Instruction timing terminology: a machine cycle vs. an instruction cycle—does a single “machine cycle” mean the time to fetch and execute a complete instruction?

Difficulty: Medium

Correct Answer: Does not apply

Explanation:


Introduction / Context:
Precise timing vocabulary matters in microprocessor design. Two terms are often mixed up: machine cycle (sometimes called bus cycle or memory cycle) and instruction cycle (fetch + execute sequence). This question tests whether you can distinguish them correctly.



Given Data / Assumptions:

  • An instruction may require several bus operations: opcode fetch, operand read/write, stack access, etc.
  • Each bus operation consumes one or more clock periods and is termed a machine cycle.
  • The total time to complete an instruction is the instruction cycle, which can span multiple machine cycles.


Concept / Approach:
Machine cycle: the smallest external bus transaction window during which the CPU places an address, asserts control signals (RD, WR, etc.), and transfers a data byte/word. Instruction cycle: the aggregate of all machine cycles required to fetch, decode, and execute one instruction. Therefore, it is incorrect to define a machine cycle as “the time to fetch and execute a complete instruction.”



Step-by-Step Solution:

1) Identify an instruction (e.g., a memory-reference instruction). 2) Break it into required machine cycles: opcode fetch, memory read, possibly memory write. 3) Sum these machine cycles to get the instruction cycle time. 4) Conclude: a machine cycle is a sub-unit of an instruction cycle, not the whole.

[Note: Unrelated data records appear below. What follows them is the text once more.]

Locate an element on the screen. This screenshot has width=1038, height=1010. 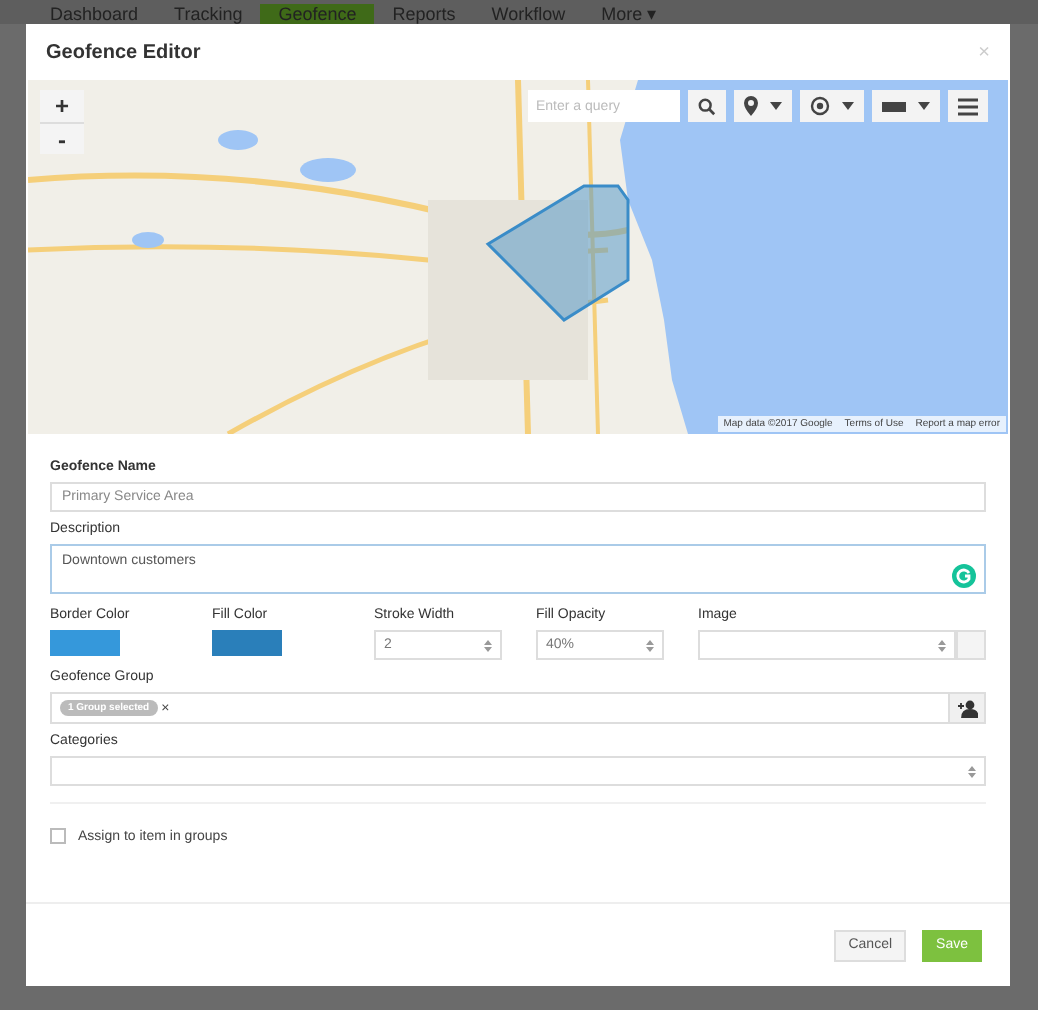
menu-icon is located at coordinates (968, 106).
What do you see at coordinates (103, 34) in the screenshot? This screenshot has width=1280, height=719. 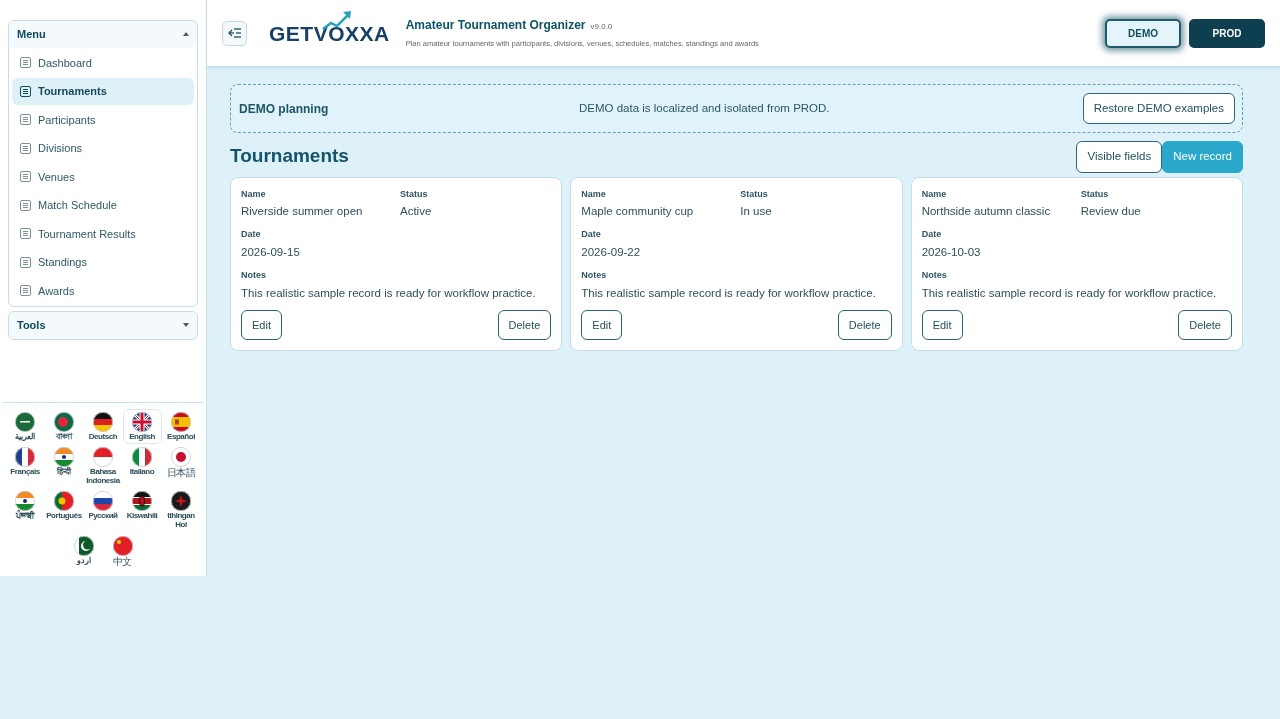 I see `menu-header: Menu` at bounding box center [103, 34].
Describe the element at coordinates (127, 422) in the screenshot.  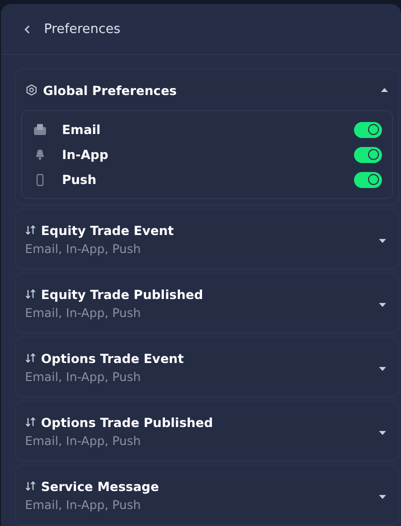
I see `event-title: Options Trade Published` at that location.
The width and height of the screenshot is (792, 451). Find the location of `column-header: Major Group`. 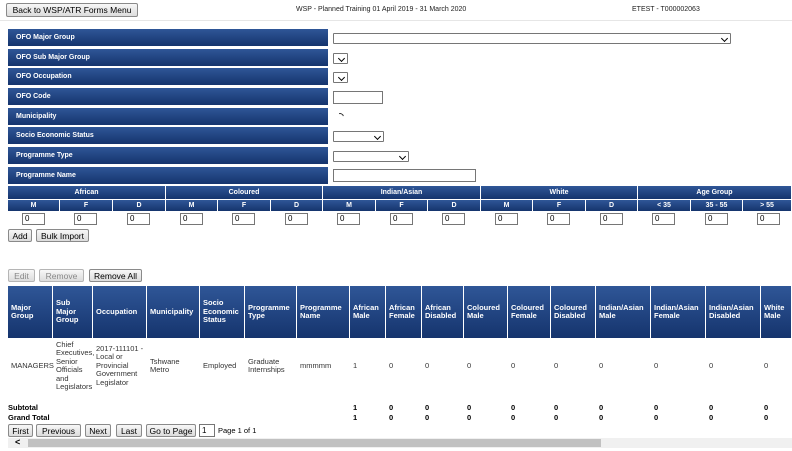

column-header: Major Group is located at coordinates (30, 312).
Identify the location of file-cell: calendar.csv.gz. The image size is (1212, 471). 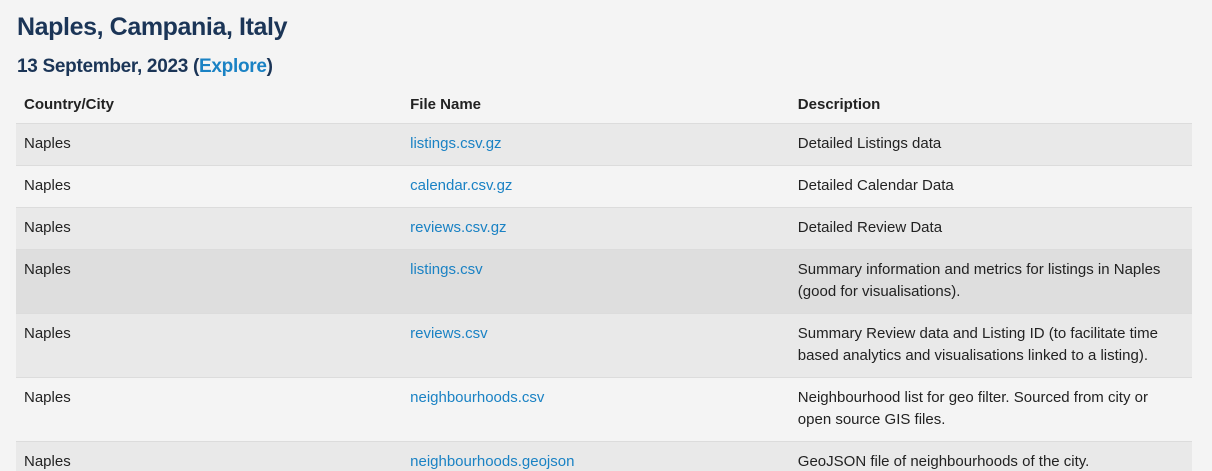
(596, 186).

Verification / Alternative check:
Timing diagrams and datasheets list distinct opcode-fetch and memory-access cycles for many instructions; the total count varies by instruction, confirming the distinction.



Why Other Options Are Wrong:
Applies: confuses the hierarchy of timing terms. Adding “single-byte opcode” or “microcoded CPU” does not change the core definitions.



Common Pitfalls:
Equating the simplest instruction’s total time to a universal “machine cycle” definition; ignoring that multi-byte or multi-step instructions need several cycles.